Our Impatience Accelerates Our Mistakes

In the days before social media, you would watch the news on TV, and if a story broke that angered you, you could yell at the TV, but that was all you could immediately do. Now, those screams at the TV, in the form of tweets and posts, are aggregated in real time, and quickly affect the coverage. When a scandal breaks, there is no time to take a calm and collected view of events. SOMETHING HAS TO BE DONE NOW.

The nice part of the old “yelling at the TV” model was that you got the catharsis of screaming, but nobody, except maybe your family, saw you. By the time you got to the water cooler at the office the next day, you had more information and time to develop a well-considered reaction to events. Now, public opinion in the moments after news breaks is changing the very nature of coverage in ways that confirm biases more than they inform.

In The Weekly Standard, Andrew Ferguson makes a compelling case that just this kind of cart leading the horse occurred for a recent New York Times story. The Times had profiled a neo-Nazi in the Midwest and focused on how normal he seemed, aside from his atrocious political beliefs. Outrage ensued, as social media insisted that the Grey Lady was normalizing Nazis. By the end of the day, the Times had apologized for running the story.

The next day, thankfully, the Times’ executive editor, Dean Baquet, rebuked the apology and the outrage, rightfully calling it all ridiculous. But had the damage already been done? Will there now be a chilling effect regarding such pieces, not only at the Times, but across media? It is a very real danger, rooted in the impetuous impatience of news outlets and their audience.

A Certain Kind of News Story that Offers Hope

It may be that technology has cast this insta-take nature of news in digital stone. It may be that the medium will continue to control the message in this dangerous way. But there are signs of hope. The news media has begun to do a better job of waiting for facts and not running wild with speculation for one type of incident.

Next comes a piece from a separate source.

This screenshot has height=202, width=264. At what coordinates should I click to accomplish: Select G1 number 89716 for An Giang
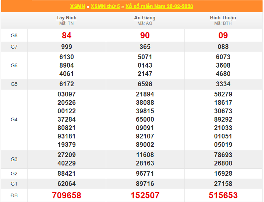click(145, 184)
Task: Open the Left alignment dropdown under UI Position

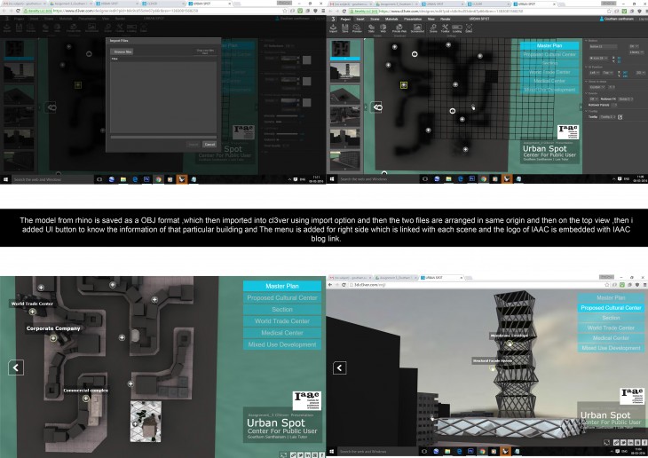Action: click(595, 74)
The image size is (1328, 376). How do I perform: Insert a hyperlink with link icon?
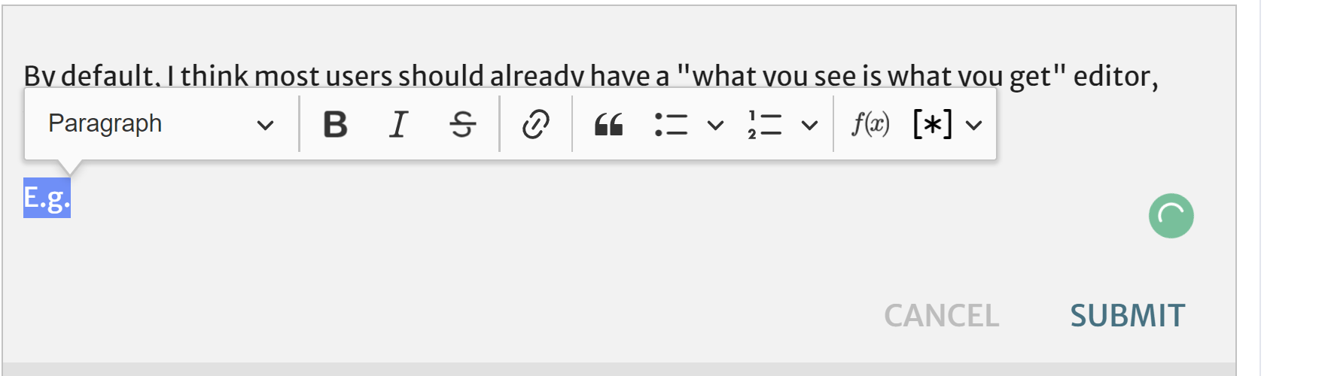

When acts of terror or mass shootings occur, it is now normal and common for outlets, journalists, and social media accounts to insist that we wait for facts. We have learned the lesson in these cases, that information gleaned in the early hours is often a cacophony of mixed messages that do not tell an accurate story. To use CNN’s favorite analogy, just because something is red and has seeds doesn’t make it an apple.

There is a reason the media has a more clear-eyed and cautious approach to these incidents. They are, at least initially, generally non-partisan events. Yes, in cases of Islamic terror conservatives eventually talk about immigration, and in cases of domestic, non-Islamic shootings progressives eventually jump on gun control. But the killer, the main actor in the story, is rarely associated with either party. Unlike Moore or Franken, the killers are condemned immediately, by all sides, without equivocation. Patience is urged in understanding the full ramifications of the story.

We can learn from the handling of these tragedies, and try to apply the wait and see rule to our own reporting and rhetoric. Human nature will always pull us towards condemning those we oppose and protecting those we respect, but we can be aware of that, and try to work against it.

In the current political moment, such efforts are very important. We all want to be the first, the wittiest, the most cutting. That applies not just to journalists, but everyone on social media. If we ask ourselves the simple question, “How would I react if this story were about someone I support?” we stand a good chance of correcting the kneejerk reactions listed above.

We can still have hot takes and jokes and memes and merriment, but we can slow the roll a bit. Not everything needs to be reacted to in the first 10 minutes. Give it a try; take a breath. We might just get a better national dialogue out of it.